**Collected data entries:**
-- -- --

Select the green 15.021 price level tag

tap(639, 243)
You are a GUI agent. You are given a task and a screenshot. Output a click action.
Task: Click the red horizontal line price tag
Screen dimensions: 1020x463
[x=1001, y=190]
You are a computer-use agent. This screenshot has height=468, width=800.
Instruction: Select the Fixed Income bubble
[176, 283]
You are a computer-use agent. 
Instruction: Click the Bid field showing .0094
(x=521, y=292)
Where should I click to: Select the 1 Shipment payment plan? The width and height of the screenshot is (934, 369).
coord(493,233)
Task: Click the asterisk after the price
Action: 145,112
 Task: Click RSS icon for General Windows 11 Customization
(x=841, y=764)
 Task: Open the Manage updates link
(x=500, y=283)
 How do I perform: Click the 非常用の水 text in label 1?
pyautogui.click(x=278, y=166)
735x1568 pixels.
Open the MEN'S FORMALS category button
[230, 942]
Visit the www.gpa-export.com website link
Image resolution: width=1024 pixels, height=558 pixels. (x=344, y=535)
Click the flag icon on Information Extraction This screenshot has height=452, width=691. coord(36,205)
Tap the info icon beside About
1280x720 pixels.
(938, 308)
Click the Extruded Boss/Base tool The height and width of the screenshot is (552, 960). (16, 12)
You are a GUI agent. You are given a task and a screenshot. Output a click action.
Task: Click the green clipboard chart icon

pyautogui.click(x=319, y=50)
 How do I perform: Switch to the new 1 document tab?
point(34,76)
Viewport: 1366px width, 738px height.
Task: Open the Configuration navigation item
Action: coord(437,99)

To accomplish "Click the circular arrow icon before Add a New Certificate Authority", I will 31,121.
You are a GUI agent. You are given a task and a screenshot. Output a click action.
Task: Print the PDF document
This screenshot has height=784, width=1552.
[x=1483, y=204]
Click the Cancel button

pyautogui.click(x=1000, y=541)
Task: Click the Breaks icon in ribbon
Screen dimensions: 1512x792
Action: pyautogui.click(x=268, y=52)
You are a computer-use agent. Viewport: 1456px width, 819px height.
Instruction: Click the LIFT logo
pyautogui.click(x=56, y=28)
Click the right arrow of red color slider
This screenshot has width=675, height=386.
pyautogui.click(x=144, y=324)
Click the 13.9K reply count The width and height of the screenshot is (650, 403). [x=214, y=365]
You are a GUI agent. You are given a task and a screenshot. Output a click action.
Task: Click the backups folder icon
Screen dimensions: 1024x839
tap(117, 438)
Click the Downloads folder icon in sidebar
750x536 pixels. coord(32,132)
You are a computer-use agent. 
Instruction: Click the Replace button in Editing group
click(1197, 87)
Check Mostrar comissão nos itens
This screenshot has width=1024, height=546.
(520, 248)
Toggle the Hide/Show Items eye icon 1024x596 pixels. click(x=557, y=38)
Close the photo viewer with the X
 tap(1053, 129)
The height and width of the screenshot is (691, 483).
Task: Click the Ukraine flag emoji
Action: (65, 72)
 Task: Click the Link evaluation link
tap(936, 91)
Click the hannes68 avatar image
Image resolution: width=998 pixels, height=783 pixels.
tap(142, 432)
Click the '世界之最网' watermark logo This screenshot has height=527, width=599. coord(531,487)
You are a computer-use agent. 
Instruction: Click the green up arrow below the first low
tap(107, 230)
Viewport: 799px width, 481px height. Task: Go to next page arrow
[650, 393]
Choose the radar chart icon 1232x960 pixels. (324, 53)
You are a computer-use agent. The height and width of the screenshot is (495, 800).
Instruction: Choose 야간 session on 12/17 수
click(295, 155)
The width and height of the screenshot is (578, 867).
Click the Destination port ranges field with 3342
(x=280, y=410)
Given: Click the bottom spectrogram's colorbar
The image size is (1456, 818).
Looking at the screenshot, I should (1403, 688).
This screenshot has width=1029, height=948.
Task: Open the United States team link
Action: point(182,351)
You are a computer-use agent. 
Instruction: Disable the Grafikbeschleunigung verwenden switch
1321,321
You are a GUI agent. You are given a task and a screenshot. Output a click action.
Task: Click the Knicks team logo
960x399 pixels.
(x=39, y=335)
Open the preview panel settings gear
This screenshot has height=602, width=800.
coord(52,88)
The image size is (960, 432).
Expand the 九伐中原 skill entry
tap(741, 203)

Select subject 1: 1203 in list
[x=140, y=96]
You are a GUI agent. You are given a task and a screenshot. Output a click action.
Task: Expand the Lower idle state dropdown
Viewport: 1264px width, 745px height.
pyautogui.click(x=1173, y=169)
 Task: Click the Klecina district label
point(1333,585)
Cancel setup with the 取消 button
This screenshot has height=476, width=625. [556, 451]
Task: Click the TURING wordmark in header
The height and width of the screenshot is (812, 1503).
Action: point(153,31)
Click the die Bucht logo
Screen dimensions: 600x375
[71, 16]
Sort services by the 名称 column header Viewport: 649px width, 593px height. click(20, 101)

-- -- --

**What the task requires:**
Look back at the entries above and repeat, unchanged, every line from the line holding "Viewport: 1264px width, 745px height." through the line holding "Task: Click the TURING wordmark in header".

**Written solution:**
Viewport: 1264px width, 745px height.
pyautogui.click(x=1173, y=169)
 Task: Click the Klecina district label
point(1333,585)
Cancel setup with the 取消 button
This screenshot has height=476, width=625. [556, 451]
Task: Click the TURING wordmark in header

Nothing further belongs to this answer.